It seems like done is called for a non-global search when terminating.

potatosalad · 2017-08-23T18:30:45Z

@garazdawi So the second case I was able to replicate and fix using the following quick test:

Source = << 0:67108864, 1, 2 >>,
Pattern = binary:compile_pattern(<<1>>),
Function = fun() -> [] = binary:split(Source, Pattern) end,
[erlang:spawn_link(Function) || _ <- lists:seq(0, 10)].

This would immediately and consistently cause the emulator to crash for me. I just pushed up a fix that should prevent it from happening in the future (simply check whether ctx->search->done is NULL or not like I was doing everywhere else).

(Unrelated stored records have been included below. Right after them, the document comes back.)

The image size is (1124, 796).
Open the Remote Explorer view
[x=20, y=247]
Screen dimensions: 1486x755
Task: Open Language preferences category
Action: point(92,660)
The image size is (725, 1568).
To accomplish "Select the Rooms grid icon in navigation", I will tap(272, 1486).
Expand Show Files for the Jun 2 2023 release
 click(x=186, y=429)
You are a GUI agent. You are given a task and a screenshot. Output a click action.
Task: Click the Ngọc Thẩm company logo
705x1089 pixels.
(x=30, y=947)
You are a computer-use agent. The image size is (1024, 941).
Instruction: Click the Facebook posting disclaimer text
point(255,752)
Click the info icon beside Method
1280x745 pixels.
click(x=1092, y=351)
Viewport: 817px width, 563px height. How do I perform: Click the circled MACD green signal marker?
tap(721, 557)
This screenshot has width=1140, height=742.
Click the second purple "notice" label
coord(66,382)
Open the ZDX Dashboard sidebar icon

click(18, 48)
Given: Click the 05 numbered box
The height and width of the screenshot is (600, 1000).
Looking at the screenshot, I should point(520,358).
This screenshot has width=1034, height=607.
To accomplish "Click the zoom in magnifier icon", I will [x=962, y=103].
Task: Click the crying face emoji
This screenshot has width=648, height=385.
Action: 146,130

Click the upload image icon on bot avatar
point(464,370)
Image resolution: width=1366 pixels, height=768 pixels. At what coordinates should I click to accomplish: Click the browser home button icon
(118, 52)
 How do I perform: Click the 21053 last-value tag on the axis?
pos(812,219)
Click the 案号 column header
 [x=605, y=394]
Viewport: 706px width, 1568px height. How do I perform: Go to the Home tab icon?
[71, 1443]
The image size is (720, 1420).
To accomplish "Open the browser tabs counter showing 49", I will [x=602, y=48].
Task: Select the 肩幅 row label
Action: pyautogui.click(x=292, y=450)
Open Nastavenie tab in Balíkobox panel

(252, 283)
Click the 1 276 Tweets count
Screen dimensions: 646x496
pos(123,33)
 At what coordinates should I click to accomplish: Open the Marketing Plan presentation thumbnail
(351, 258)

The first case, however, I am having some difficulty replicating. I've tried it on my macOS machine, a SmartOS VM, a 64-bit Linux VM, and a 64-bit PowerPC Linux VM all while restricting the memory and CPU resources at different levels and repeating the test(s) over and over again.

The assertions prior to trapping should catch THE_NON_VALUE before it gets very far, so I'm not sure how binary_find_trap was able to be run with BIF_ARG_2 equal to THE_NON_VALUE.

Right before trapping, the following assertion is always run:

ASSERT(result == THE_NON_VALUE && ctx->trap_term != result && ctx->pat_term != result);
BIF_TRAP3(&binary_find_trap_export, p, arg1, ctx->trap_term, ctx->pat_term);

The only trap that is different is inside binary_find_trap:

ASSERT(result == THE_NON_VALUE && ctx->trap_term != result && ctx->pat_term != result);
BIF_TRAP3(&binary_find_trap_export, BIF_P, BIF_ARG_1, BIF_ARG_2, BIF_ARG_3);

Should the second type of trap (the recursive one in binary_find_trap) simply mirror the other lines related to trapping? So, change:

BIF_TRAP3(&binary_find_trap_export, BIF_P, BIF_ARG_1, BIF_ARG_2, BIF_ARG_3);

to this?

BIF_TRAP3(&binary_find_trap_export, BIF_P, BIF_ARG_1, ctx->trap_term, ctx->pat_term);

Do you have any additional information about the environment or how the bug might be triggered in a repeatable manner? I've kind of exhausted my knowledge related to being able to repeat it.

Thanks again for your help.

garazdawi · 2017-08-24T08:21:20Z

I'll put it into testing again and see if I can reproduce the issue

garazdawi · 2017-08-25T08:53:54Z

So there were a bunch of segfaults again this night. I did some digging and it seems that I can reliably reproduce the fault if I do this:

    p->fcalls = 69;

at the start of binary_split. Not sure what is so special about 69, smaller and larger values seems to work fine.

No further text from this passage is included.